Exercise text Block Start
Making Consistency Count

Believe it or not, the much-maligned starting pitching of the Phillies was fairly consistent in 2009, despite:

  • Chan Ho Park quickly being removed from the starting rotation
  • Injuries to Brett Myers and Jamie Moyer
  • Relying on Rodrigo Lopez for a few starts from the back of the rotation
  • Cole Hamels’ struggles

You’ve probably heard broadcasters and writers alike talk about getting consistent starting pitching and how important it is to winning baseball games. Similarly, I would wager that most baseball fans would prefer a pitcher who goes six innings and allows five runs every time (7.50 ERA) over one who alternates between six inning, shut-out starts and six inning ten-run starts (also a 7.50 ERA).

I haven’t seen any studies done to verify a relationship between success and consistency, so I used the Play Index on Baseball Reference to sort through starting pitcher performances in 2009. Does starting rotation consistency play a factor in determining regular season success?

Consistency, of course, is a bit of a vague term. Generally, when we call a player “consistent” we mean that he isn’t Jekyll (a metaphor for good or bad, your pick) one day, and Hyde (the opposite) the next. The same can be said about teams. In other words, the player’s (or team’s) performance, if consistent, has low variance. Thankfully, variance is one of the things easily measured using statistics.

First, a list of the 2009 Phillies’ starters average game score with standard deviation. The smaller the standard deviation, the more consistent the player is. Game score, admittedly, is an imperfect metric, but it’s good enough to help us reach a conclusion. If you’re not familiar with game score, click here.

Click the image for a clearer and/or bigger version.

Of the starters with at least 9 starts (arbitrary starting point, but I wanted to include Pedro Martinez), Brett Myers was actually the most consistent and Cliff Lee was least consistent (note that both have slightly smaller sample sizes than the other mainstays). That doesn’t mean that Myers was better than Lee, of course; it just means that Myers’ performances were more similar to each other than Lee’s.

From a logical standpoint, we would prefer that our worse pitchers have the most variance and that our better pitchers have the least variance. Myers (one of the worst) and Lee (one of the best) are not exemplary of this logic. Consider:

  • If Adam Eaton, a terrible pitcher, puts up a 9.00 ERA (6 runs in 6 innings) every single time he pitches, that would require the Phillies’ offense to score at least seven runs in order to win — a tall task. The Phillies’ offense scored seven or more runs 50 times in 162 games in 2009, 31%. Roughly speaking, the Phillies would only win three out of ten games started by Eaton. Over 32 starts, that comes out to about a 10-22 record.
  • If Eaton instead started 32 games and alternated between 6 IP, 0 ER and 6 IP, 12 ER performances, the Phillies will win a lot more games. They scored exactly zero runs only 7 times in ’09 (4%) and scored more than 12 runs four times (2.5%). The Phillies will lose 4% of the 16 good starts (15-1) and win 2.5% of the bad starts (1-15). That comes out to 16-16, six games better than the inconsistent Eaton.

The reverse logic applies for great pitchers.
Exercise text Block End
● **Task 1**: In the listing, rewrite the lines between the ones holding "coordinates (708, 616)." and "The image size is (921, 627).", inclusive, swapping "Where is" for "Where can I find" and leaving everything else as it is.
Provided records Block Start
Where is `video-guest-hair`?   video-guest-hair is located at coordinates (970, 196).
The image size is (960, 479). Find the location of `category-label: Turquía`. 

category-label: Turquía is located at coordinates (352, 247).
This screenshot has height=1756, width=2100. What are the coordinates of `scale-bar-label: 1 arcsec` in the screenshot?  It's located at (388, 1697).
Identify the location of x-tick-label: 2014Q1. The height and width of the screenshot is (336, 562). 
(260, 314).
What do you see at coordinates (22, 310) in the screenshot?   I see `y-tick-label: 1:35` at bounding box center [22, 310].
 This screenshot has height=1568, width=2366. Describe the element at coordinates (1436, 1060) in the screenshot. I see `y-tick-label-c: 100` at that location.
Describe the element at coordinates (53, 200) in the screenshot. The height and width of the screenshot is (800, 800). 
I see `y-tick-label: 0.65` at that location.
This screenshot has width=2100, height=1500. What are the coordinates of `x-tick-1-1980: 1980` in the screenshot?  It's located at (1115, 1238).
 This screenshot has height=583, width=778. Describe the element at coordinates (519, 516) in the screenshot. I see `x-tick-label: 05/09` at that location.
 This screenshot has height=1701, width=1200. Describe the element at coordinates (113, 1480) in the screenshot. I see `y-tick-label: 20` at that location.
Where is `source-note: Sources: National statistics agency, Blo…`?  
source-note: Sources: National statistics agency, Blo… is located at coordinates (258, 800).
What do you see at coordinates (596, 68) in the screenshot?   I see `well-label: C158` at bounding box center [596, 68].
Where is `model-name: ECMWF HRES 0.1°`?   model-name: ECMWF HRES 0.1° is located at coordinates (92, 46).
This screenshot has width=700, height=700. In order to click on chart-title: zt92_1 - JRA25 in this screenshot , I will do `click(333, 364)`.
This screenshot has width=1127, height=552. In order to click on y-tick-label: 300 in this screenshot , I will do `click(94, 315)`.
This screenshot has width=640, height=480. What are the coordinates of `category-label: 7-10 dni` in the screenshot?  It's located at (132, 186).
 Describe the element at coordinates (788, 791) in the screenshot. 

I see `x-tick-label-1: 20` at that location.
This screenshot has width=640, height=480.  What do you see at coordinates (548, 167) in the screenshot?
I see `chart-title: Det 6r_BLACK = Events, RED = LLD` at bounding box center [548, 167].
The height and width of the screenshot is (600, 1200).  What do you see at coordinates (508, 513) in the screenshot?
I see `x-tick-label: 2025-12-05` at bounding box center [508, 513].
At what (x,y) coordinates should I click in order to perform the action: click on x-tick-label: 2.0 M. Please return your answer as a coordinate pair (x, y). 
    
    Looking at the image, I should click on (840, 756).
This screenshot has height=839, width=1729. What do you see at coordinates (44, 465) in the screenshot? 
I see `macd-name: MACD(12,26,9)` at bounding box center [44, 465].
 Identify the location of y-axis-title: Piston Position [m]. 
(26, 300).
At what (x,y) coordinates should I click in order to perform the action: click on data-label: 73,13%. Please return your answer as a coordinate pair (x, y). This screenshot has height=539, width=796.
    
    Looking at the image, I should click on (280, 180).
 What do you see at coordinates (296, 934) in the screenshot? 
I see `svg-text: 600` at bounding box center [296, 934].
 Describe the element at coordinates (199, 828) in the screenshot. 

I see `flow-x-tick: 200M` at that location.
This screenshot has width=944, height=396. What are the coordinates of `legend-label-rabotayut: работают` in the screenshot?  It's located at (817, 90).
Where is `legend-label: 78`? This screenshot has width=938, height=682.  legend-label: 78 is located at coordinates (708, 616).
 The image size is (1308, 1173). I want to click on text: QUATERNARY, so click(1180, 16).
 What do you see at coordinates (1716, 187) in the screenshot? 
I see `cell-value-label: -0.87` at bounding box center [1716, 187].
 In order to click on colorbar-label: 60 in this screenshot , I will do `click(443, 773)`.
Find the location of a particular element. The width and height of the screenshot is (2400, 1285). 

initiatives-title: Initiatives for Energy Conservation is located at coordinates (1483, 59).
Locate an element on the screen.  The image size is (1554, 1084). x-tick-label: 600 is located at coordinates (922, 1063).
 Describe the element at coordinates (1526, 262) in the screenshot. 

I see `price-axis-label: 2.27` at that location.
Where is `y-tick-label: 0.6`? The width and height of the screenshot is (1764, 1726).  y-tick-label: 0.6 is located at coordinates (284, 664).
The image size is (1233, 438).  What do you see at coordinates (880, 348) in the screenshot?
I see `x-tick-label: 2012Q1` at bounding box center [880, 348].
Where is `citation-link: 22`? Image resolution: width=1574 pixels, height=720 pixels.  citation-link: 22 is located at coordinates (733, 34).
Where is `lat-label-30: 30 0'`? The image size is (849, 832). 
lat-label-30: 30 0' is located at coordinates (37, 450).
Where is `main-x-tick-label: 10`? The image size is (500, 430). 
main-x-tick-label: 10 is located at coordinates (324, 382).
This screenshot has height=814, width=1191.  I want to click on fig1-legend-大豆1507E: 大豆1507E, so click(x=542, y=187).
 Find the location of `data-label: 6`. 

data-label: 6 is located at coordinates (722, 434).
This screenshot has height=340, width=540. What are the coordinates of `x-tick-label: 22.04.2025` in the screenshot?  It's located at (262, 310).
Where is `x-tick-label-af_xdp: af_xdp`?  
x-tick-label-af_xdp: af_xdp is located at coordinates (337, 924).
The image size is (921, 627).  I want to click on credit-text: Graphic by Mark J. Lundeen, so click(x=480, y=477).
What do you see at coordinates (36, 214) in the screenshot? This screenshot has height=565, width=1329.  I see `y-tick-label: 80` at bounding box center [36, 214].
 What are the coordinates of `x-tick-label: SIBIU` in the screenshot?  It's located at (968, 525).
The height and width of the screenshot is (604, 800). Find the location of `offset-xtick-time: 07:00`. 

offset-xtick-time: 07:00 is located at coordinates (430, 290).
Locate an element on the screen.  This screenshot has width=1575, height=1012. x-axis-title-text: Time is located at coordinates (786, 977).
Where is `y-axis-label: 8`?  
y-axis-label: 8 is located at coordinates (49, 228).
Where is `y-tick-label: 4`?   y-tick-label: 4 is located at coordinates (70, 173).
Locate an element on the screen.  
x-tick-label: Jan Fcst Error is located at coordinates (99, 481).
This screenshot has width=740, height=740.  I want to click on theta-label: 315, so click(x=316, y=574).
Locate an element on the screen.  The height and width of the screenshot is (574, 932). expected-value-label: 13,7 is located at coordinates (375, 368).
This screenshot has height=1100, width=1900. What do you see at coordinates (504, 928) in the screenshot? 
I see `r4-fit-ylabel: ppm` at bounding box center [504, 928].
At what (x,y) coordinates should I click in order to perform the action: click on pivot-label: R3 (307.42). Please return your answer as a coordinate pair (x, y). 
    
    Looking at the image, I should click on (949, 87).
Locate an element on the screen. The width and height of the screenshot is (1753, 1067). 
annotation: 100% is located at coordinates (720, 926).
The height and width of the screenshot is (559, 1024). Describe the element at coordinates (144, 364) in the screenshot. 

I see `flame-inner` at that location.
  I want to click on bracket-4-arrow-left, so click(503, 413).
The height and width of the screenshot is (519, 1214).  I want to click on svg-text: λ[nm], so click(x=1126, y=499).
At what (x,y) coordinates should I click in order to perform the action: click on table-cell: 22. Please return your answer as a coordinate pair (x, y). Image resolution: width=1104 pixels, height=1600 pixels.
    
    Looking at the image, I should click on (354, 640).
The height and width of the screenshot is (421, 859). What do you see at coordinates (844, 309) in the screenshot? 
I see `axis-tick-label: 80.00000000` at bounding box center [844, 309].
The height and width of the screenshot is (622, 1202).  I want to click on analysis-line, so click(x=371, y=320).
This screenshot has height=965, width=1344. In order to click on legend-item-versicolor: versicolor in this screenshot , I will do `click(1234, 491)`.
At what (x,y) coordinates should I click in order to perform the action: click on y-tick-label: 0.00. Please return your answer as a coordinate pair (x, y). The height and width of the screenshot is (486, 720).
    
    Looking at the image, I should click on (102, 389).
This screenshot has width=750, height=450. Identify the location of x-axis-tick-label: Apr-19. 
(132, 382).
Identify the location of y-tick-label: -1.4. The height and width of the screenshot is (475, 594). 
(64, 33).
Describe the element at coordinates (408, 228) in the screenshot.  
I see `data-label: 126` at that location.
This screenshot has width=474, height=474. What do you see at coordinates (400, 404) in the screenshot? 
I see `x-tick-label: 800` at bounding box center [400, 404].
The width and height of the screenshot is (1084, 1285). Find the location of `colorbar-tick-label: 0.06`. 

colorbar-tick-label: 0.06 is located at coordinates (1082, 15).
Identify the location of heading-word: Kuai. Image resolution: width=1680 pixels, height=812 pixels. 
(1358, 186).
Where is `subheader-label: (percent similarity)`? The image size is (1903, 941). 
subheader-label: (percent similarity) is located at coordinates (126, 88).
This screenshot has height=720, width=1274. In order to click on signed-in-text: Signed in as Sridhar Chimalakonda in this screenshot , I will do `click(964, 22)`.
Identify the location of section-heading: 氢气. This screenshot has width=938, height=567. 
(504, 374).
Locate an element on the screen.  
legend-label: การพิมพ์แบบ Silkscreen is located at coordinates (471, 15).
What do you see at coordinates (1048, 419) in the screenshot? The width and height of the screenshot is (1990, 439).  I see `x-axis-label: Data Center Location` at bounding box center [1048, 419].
Provided records Block End
● **Task 2**: According to the piece on Phillies starting pitching consistency, how many times did the Phillies' offense score seven or more runs in 2009?

● **Task answer 1**:
Where can I find `legend-label: 78`? This screenshot has width=938, height=682.  legend-label: 78 is located at coordinates (708, 616).
 The image size is (1308, 1173). I want to click on text: QUATERNARY, so click(1180, 16).
 What do you see at coordinates (1716, 187) in the screenshot? 
I see `cell-value-label: -0.87` at bounding box center [1716, 187].
 In order to click on colorbar-label: 60 in this screenshot , I will do `click(443, 773)`.
Find the location of a particular element. The width and height of the screenshot is (2400, 1285). 

initiatives-title: Initiatives for Energy Conservation is located at coordinates (1483, 59).
Locate an element on the screen.  The image size is (1554, 1084). x-tick-label: 600 is located at coordinates (922, 1063).
 Describe the element at coordinates (1526, 262) in the screenshot. 

I see `price-axis-label: 2.27` at that location.
Where can I find `y-tick-label: 0.6`? The width and height of the screenshot is (1764, 1726).  y-tick-label: 0.6 is located at coordinates (284, 664).
The image size is (1233, 438).  What do you see at coordinates (880, 348) in the screenshot?
I see `x-tick-label: 2012Q1` at bounding box center [880, 348].
Where can I find `citation-link: 22`? Image resolution: width=1574 pixels, height=720 pixels.  citation-link: 22 is located at coordinates (733, 34).
Where can I find `lat-label-30: 30 0'`? The image size is (849, 832). 
lat-label-30: 30 0' is located at coordinates (37, 450).
Where can I find `main-x-tick-label: 10`? The image size is (500, 430). 
main-x-tick-label: 10 is located at coordinates (324, 382).
This screenshot has height=814, width=1191.  I want to click on fig1-legend-大豆1507E: 大豆1507E, so click(x=542, y=187).
 Find the location of `data-label: 6`. 

data-label: 6 is located at coordinates (722, 434).
This screenshot has height=340, width=540. What are the coordinates of `x-tick-label: 22.04.2025` in the screenshot?  It's located at (262, 310).
Where can I find `x-tick-label-af_xdp: af_xdp`?  
x-tick-label-af_xdp: af_xdp is located at coordinates (337, 924).
The image size is (921, 627).  I want to click on credit-text: Graphic by Mark J. Lundeen, so click(x=480, y=477).

● **Task answer 2**: 50 times in 162 games, or 31%.